▶ _Directions for this task_
From the line below that contains "Task: Expand the" to the line that contains "The height and width of the screenshot is (619, 1100).", repeat every line exactly, both ends included, and nothing else.

▶ _Stored data_

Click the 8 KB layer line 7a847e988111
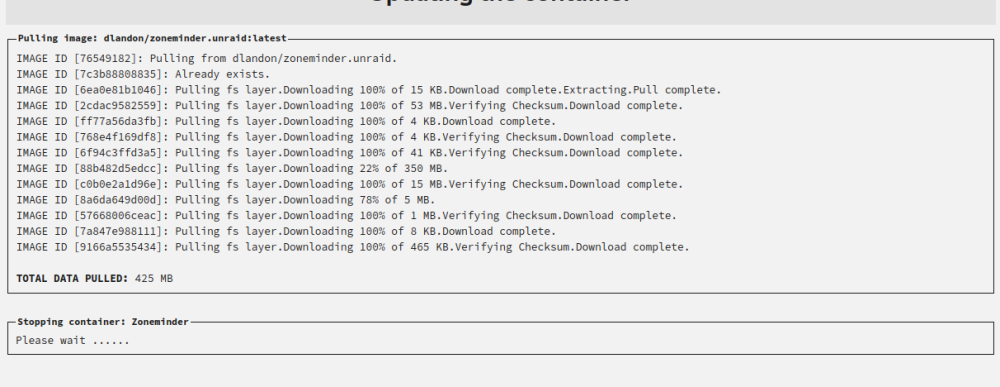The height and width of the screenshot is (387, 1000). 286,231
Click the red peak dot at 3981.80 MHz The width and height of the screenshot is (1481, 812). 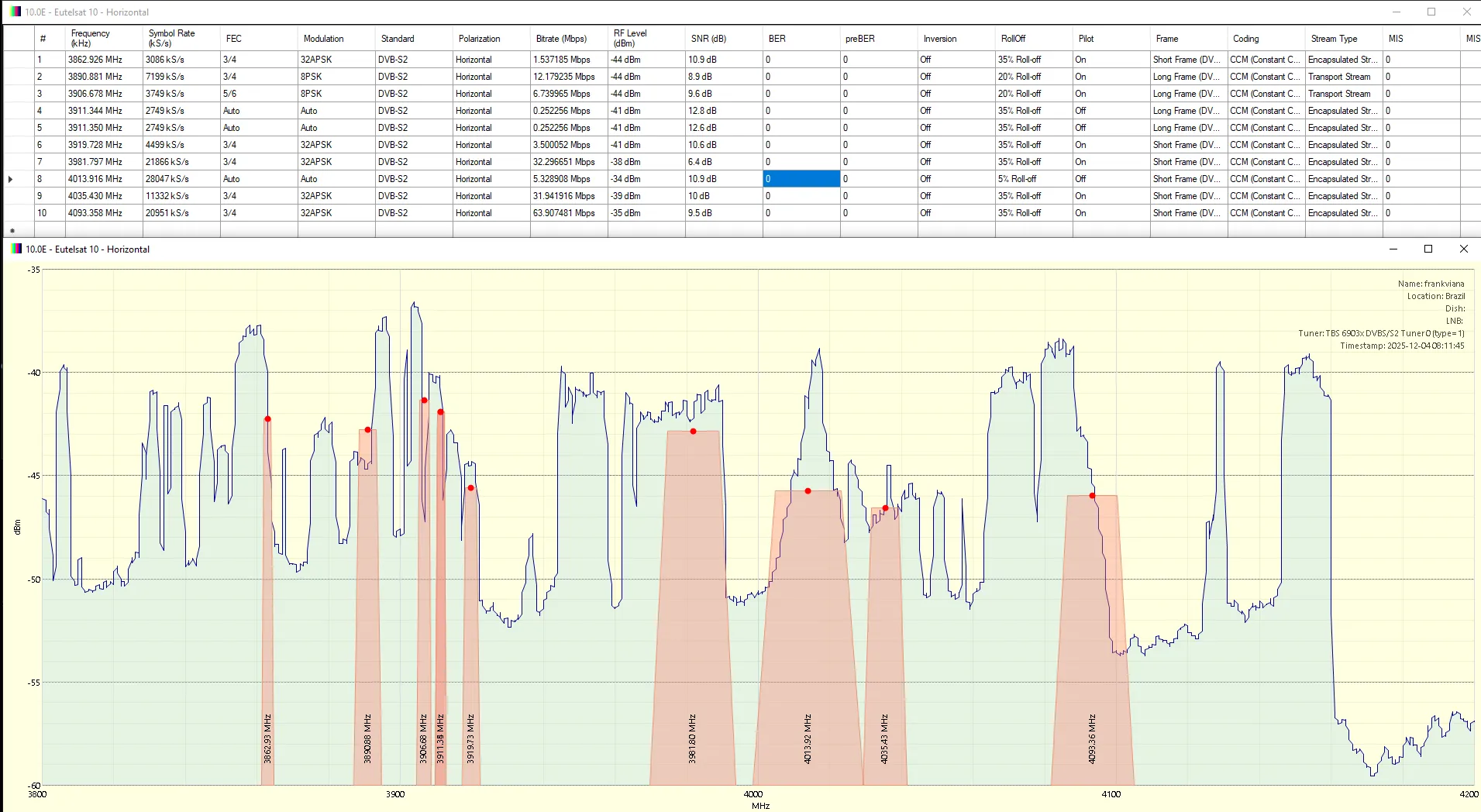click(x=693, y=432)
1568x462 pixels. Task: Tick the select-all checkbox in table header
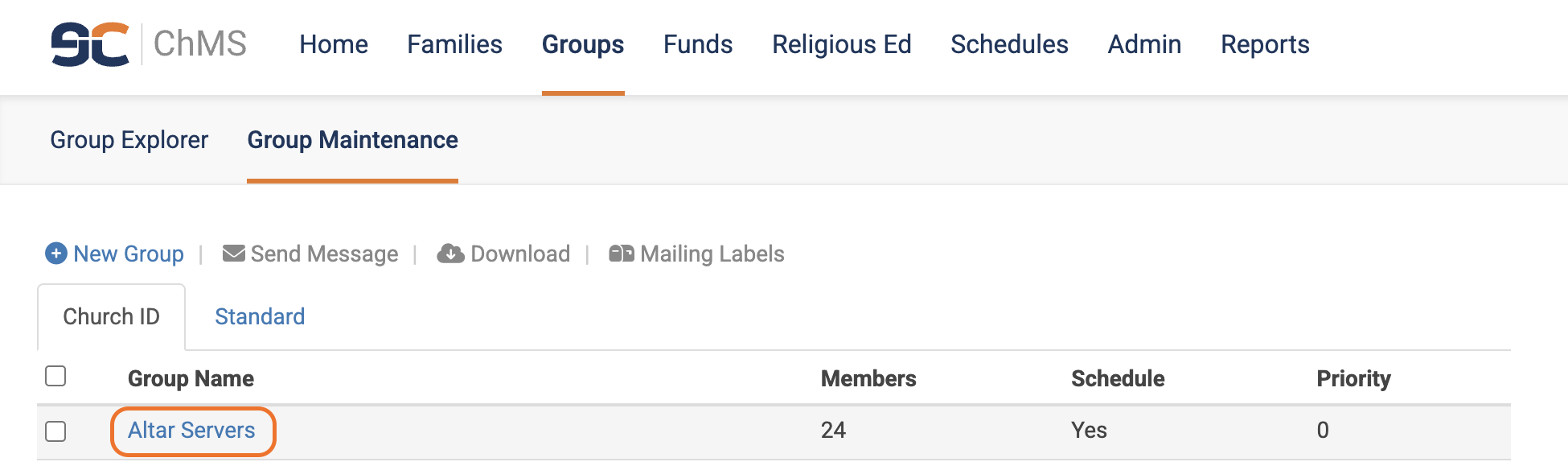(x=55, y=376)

...

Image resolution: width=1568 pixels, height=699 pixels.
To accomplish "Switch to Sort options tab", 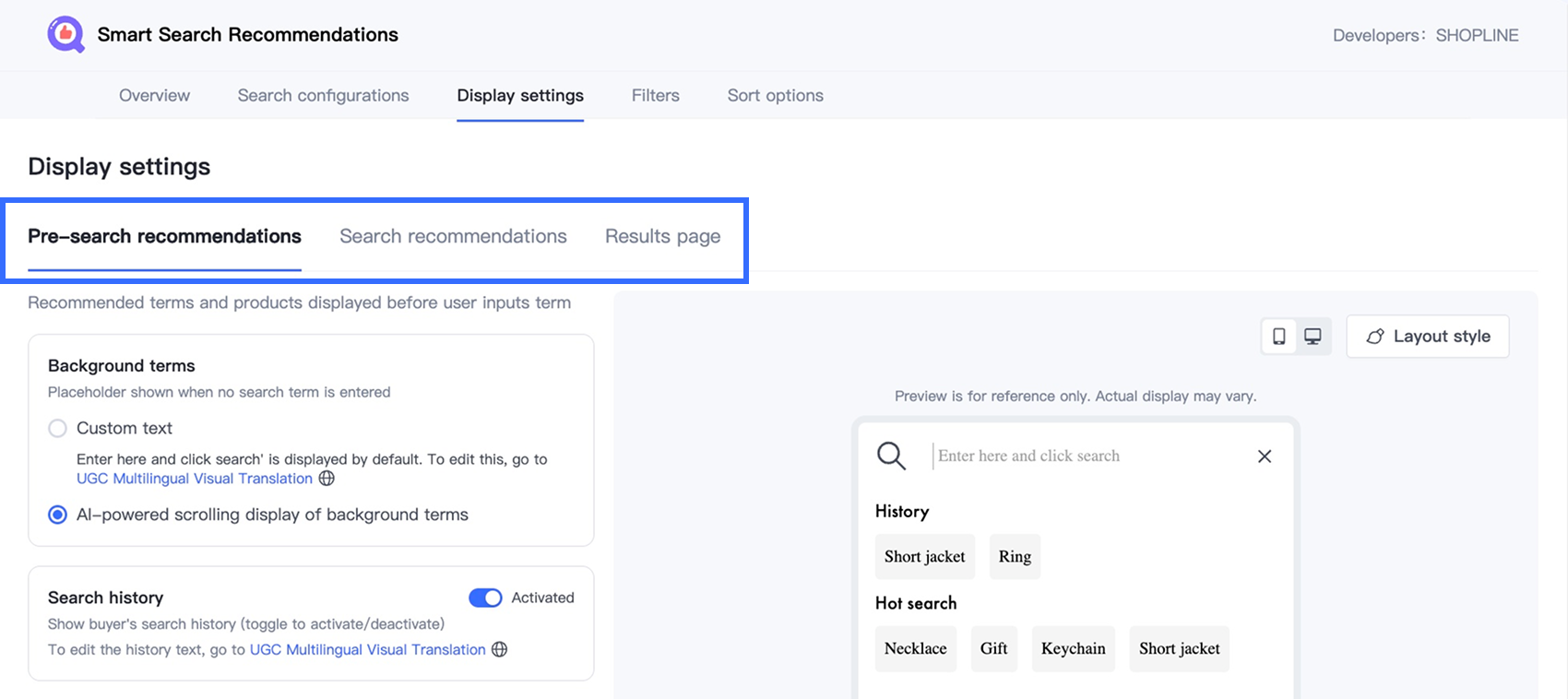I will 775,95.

...

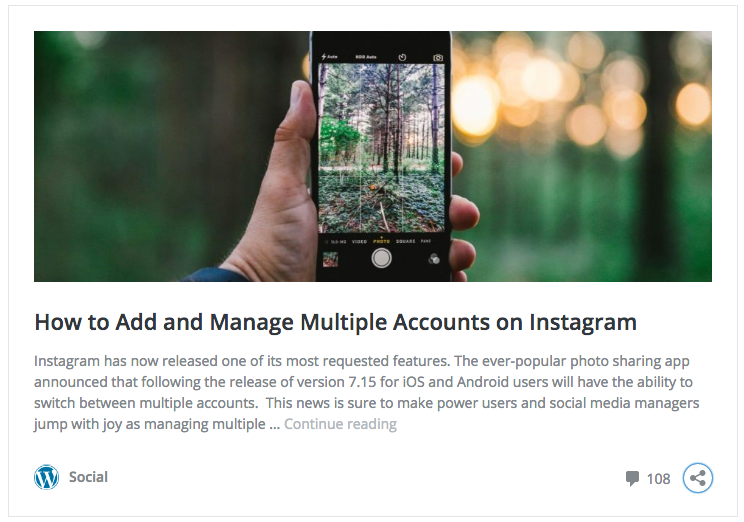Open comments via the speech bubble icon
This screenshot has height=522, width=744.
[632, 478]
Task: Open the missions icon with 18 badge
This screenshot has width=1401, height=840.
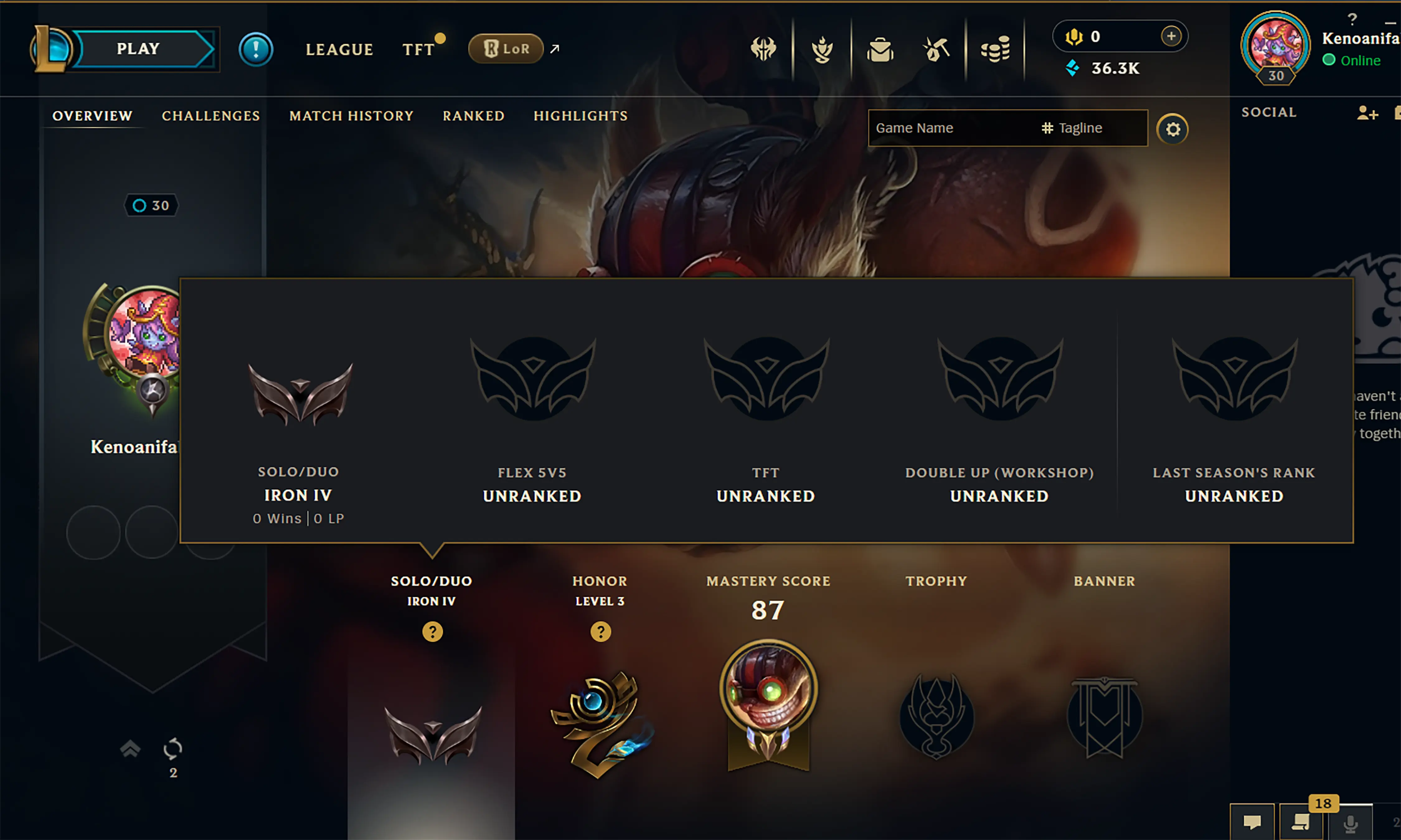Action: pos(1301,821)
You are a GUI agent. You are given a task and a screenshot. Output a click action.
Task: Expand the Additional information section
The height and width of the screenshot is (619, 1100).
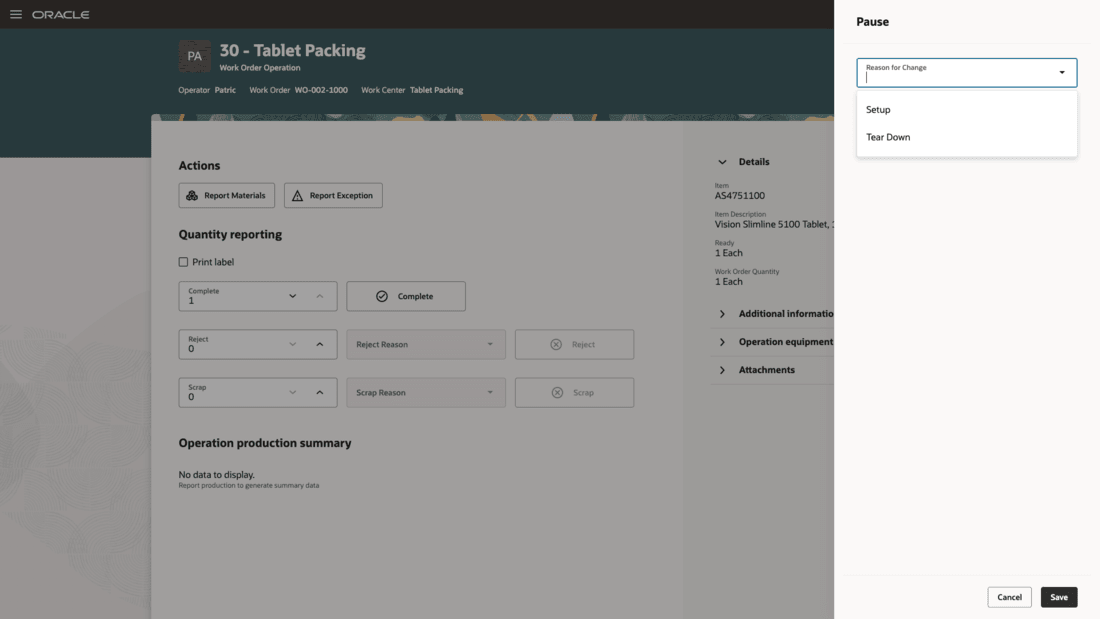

▶ _Answer to the problem_
Task: Expand the Additional information section
The height and width of the screenshot is (619, 1100).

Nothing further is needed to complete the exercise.